In 1998, Jews protested the display of crosses around a Carmelite nunnery on the grounds of the Nazi death camp at Aushwitz. The nuns were moved to a new site and the crosses set up so as not to be seen from within the camp. Although many Polish Catholics died in the camp, including one recognized martyr, Fr. Kolbe, Jewish discomfort centered on nagging historical questions about the Church's contribution to anti-Semitism and lack of resistance to the Holocaust.
Today, Muslims are using Saudi Arabian funds to build an Islamic Center near New York's "Ground Zero," where the World Trade Center Towers and almost 3,000 lives were destroyed by Islamic terrorists. In fact, the building under consideration was damaged in that attack. But as a New York Times article shows, there is every effort to explain why a Muslim presence there is a good thing.
In the first case, the wounds of the Jews were given honor (rightly, in my opinion) over the symbolic presence of the Church. In the second case, a symbolic witness by Muslims seems poised to take precedence over a deep American wound.

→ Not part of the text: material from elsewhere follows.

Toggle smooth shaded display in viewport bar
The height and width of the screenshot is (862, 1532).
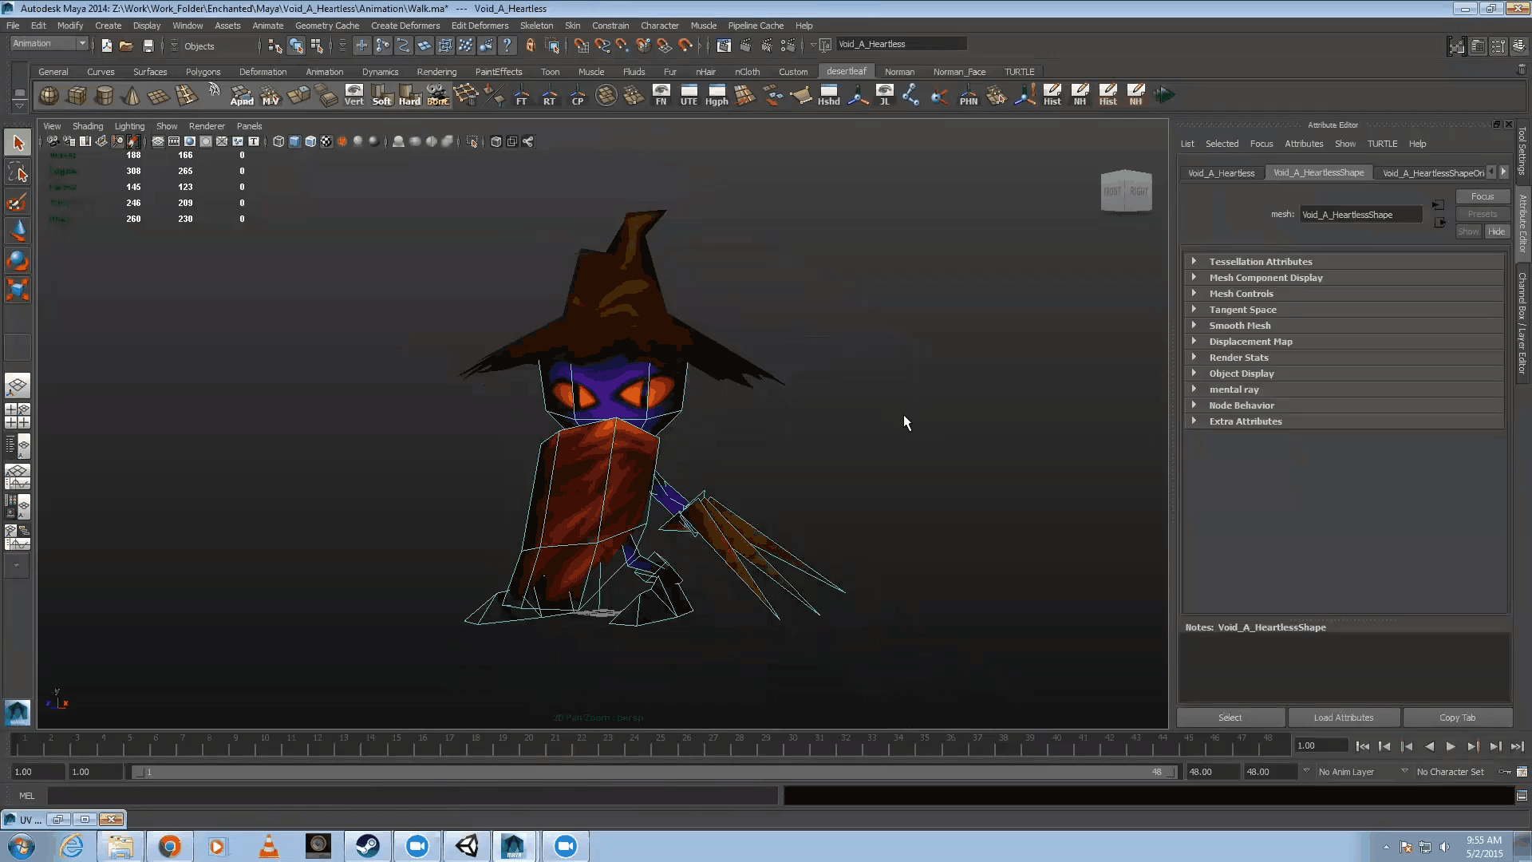(294, 141)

There was nothing illegal about the Carmelite crosses, nor is there anything illegal about the planned Islamic Center. This is a question of freely practiced values and behaviors. The Church recognized that it was giving offense and moved its nuns; the Islamic Center, however benevolent its intentions, rubs salt in a wound.
It is a double standard based in fear. Nobody was afraid to evict a group of nuns, but many are afraid to criticize Muslims. Some of that is social fear - not wanting to be called names and marginalized as a bigot. But much of it is just plain primitive animal survival fear - the recognition that being on Islam's bad side can be a death sentence. In either case, ostensibly broad minded, Western liberal thought devolves into "might makes right."